Segment Start: Data in this exercise
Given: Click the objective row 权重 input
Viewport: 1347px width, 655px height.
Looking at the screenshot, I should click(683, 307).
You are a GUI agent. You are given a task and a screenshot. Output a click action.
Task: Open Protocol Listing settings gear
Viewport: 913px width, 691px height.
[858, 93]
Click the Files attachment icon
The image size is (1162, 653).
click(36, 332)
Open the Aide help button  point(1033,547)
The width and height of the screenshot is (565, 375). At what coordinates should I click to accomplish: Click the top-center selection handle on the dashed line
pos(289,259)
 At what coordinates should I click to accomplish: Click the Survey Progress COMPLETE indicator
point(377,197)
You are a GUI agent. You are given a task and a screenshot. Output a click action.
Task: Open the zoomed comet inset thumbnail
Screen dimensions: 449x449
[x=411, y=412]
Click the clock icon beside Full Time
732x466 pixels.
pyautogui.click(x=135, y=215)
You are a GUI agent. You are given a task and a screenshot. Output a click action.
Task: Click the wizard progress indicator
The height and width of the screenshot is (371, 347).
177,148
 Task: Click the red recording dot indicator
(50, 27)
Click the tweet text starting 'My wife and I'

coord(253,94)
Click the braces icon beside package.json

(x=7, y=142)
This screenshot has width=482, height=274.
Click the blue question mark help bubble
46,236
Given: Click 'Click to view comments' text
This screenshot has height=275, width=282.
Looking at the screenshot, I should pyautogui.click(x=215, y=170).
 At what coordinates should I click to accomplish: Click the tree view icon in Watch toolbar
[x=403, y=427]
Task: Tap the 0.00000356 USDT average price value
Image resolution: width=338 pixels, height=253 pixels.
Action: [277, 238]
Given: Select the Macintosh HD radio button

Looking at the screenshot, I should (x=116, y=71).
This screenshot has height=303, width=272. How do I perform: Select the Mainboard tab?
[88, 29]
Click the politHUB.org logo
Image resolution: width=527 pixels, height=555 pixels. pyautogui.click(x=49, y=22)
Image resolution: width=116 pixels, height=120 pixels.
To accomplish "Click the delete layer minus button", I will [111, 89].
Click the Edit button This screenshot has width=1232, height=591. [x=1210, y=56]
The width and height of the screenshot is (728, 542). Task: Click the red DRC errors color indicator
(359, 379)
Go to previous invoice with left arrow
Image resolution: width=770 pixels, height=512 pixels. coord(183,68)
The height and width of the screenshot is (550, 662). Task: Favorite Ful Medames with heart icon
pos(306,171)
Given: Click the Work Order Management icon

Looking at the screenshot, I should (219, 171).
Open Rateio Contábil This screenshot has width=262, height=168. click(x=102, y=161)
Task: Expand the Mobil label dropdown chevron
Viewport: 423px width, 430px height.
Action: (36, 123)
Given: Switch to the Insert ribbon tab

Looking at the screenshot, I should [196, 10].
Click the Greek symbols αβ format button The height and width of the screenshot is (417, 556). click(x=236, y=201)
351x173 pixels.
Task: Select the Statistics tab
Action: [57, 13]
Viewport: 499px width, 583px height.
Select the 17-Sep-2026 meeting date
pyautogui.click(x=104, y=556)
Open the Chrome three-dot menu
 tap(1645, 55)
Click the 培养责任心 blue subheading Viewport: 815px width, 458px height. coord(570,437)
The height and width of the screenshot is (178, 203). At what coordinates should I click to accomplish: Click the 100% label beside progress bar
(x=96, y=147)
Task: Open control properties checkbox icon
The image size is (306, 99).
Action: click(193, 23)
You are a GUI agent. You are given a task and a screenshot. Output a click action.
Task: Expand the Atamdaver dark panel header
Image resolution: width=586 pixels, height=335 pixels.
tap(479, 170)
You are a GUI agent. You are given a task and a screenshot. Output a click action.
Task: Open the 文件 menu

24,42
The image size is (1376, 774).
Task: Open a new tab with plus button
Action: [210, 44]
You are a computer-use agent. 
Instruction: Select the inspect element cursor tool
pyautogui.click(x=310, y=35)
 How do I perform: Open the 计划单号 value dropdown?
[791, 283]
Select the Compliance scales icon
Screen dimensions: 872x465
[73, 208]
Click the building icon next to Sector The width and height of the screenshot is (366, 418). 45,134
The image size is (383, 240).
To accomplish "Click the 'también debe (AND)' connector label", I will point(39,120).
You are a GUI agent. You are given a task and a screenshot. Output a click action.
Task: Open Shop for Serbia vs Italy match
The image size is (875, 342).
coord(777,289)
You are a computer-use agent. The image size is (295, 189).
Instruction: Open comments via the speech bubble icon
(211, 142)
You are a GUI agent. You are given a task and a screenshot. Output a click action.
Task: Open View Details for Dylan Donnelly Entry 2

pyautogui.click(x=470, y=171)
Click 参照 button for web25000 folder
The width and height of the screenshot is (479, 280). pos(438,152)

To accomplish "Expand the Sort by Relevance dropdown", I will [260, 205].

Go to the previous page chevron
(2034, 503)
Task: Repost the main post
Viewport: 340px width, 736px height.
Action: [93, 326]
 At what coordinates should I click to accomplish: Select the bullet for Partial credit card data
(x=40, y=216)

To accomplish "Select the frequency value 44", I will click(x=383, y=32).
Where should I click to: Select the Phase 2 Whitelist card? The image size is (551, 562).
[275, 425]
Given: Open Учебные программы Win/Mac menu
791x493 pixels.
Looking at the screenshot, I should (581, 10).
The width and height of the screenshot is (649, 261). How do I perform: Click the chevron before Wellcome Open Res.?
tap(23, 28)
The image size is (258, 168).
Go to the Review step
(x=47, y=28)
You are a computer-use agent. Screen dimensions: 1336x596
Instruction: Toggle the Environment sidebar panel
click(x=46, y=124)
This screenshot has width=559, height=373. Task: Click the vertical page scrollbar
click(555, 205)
Segment End: Data in this exercise
▶ [Your assignment] Your response needs to restate the lines above exactly.

▶ [Expected answer]
Given: Click the objective row 权重 input
Viewport: 1347px width, 655px height.
Looking at the screenshot, I should click(683, 307).
You are a GUI agent. You are given a task and a screenshot. Output a click action.
Task: Open Protocol Listing settings gear
Viewport: 913px width, 691px height.
[858, 93]
Click the Files attachment icon
The image size is (1162, 653).
click(36, 332)
Open the Aide help button  point(1033,547)
The width and height of the screenshot is (565, 375). At what coordinates should I click to accomplish: Click the top-center selection handle on the dashed line
pos(289,259)
 At what coordinates should I click to accomplish: Click the Survey Progress COMPLETE indicator
point(377,197)
You are a GUI agent. You are given a task and a screenshot. Output a click action.
Task: Open the zoomed comet inset thumbnail
Screen dimensions: 449x449
[x=411, y=412]
Click the clock icon beside Full Time
732x466 pixels.
pyautogui.click(x=135, y=215)
You are a GUI agent. You are given a task and a screenshot. Output a click action.
Task: Click the wizard progress indicator
The height and width of the screenshot is (371, 347).
177,148
 Task: Click the red recording dot indicator
(50, 27)
Click the tweet text starting 'My wife and I'

coord(253,94)
Click the braces icon beside package.json

(x=7, y=142)
This screenshot has width=482, height=274.
Click the blue question mark help bubble
46,236
Given: Click 'Click to view comments' text
This screenshot has height=275, width=282.
Looking at the screenshot, I should pyautogui.click(x=215, y=170).
 At what coordinates should I click to accomplish: Click the tree view icon in Watch toolbar
[x=403, y=427]
Task: Tap the 0.00000356 USDT average price value
Image resolution: width=338 pixels, height=253 pixels.
Action: [277, 238]
Given: Select the Macintosh HD radio button

Looking at the screenshot, I should (x=116, y=71).
This screenshot has height=303, width=272. How do I perform: Select the Mainboard tab?
[88, 29]
Click the politHUB.org logo
Image resolution: width=527 pixels, height=555 pixels. pyautogui.click(x=49, y=22)
Image resolution: width=116 pixels, height=120 pixels.
To accomplish "Click the delete layer minus button", I will [111, 89].
Click the Edit button This screenshot has width=1232, height=591. [x=1210, y=56]
The width and height of the screenshot is (728, 542). Task: Click the red DRC errors color indicator
(359, 379)
Go to previous invoice with left arrow
Image resolution: width=770 pixels, height=512 pixels. coord(183,68)
The height and width of the screenshot is (550, 662). Task: Favorite Ful Medames with heart icon
pos(306,171)
Given: Click the Work Order Management icon

Looking at the screenshot, I should (219, 171).
Open Rateio Contábil This screenshot has width=262, height=168. click(x=102, y=161)
Task: Expand the Mobil label dropdown chevron
Viewport: 423px width, 430px height.
Action: (36, 123)
Given: Switch to the Insert ribbon tab

Looking at the screenshot, I should [196, 10].
Click the Greek symbols αβ format button The height and width of the screenshot is (417, 556). click(x=236, y=201)
351x173 pixels.
Task: Select the Statistics tab
Action: [57, 13]
Viewport: 499px width, 583px height.
Select the 17-Sep-2026 meeting date
pyautogui.click(x=104, y=556)
Open the Chrome three-dot menu
 tap(1645, 55)
Click the 培养责任心 blue subheading Viewport: 815px width, 458px height. coord(570,437)
The height and width of the screenshot is (178, 203). At what coordinates should I click to accomplish: Click the 100% label beside progress bar
(x=96, y=147)
Task: Open control properties checkbox icon
The image size is (306, 99).
Action: click(193, 23)
You are a GUI agent. You are given a task and a screenshot. Output a click action.
Task: Expand the Atamdaver dark panel header
Image resolution: width=586 pixels, height=335 pixels.
tap(479, 170)
You are a GUI agent. You are given a task and a screenshot. Output a click action.
Task: Open the 文件 menu

24,42
The image size is (1376, 774).
Task: Open a new tab with plus button
Action: [210, 44]
You are a computer-use agent. 
Instruction: Select the inspect element cursor tool
pyautogui.click(x=310, y=35)
 How do I perform: Open the 计划单号 value dropdown?
[791, 283]
Select the Compliance scales icon
Screen dimensions: 872x465
[73, 208]
Click the building icon next to Sector The width and height of the screenshot is (366, 418). 45,134
The image size is (383, 240).
To accomplish "Click the 'también debe (AND)' connector label", I will point(39,120).
You are a GUI agent. You are given a task and a screenshot. Output a click action.
Task: Open Shop for Serbia vs Italy match
The image size is (875, 342).
coord(777,289)
You are a computer-use agent. The image size is (295, 189).
Instruction: Open comments via the speech bubble icon
(211, 142)
You are a GUI agent. You are given a task and a screenshot. Output a click action.
Task: Open View Details for Dylan Donnelly Entry 2

pyautogui.click(x=470, y=171)
Click 参照 button for web25000 folder
The width and height of the screenshot is (479, 280). pos(438,152)

To accomplish "Expand the Sort by Relevance dropdown", I will [260, 205].

Go to the previous page chevron
(2034, 503)
Task: Repost the main post
Viewport: 340px width, 736px height.
Action: [93, 326]
 At what coordinates should I click to accomplish: Select the bullet for Partial credit card data
(x=40, y=216)

To accomplish "Select the frequency value 44", I will click(x=383, y=32).
Where should I click to: Select the Phase 2 Whitelist card? The image size is (551, 562).
[275, 425]
Given: Open Учебные программы Win/Mac menu
791x493 pixels.
Looking at the screenshot, I should (581, 10).
The width and height of the screenshot is (649, 261). How do I perform: Click the chevron before Wellcome Open Res.?
tap(23, 28)
The image size is (258, 168).
Go to the Review step
(x=47, y=28)
You are a computer-use agent. Screen dimensions: 1336x596
Instruction: Toggle the Environment sidebar panel
click(x=46, y=124)
This screenshot has width=559, height=373. Task: Click the vertical page scrollbar
click(555, 205)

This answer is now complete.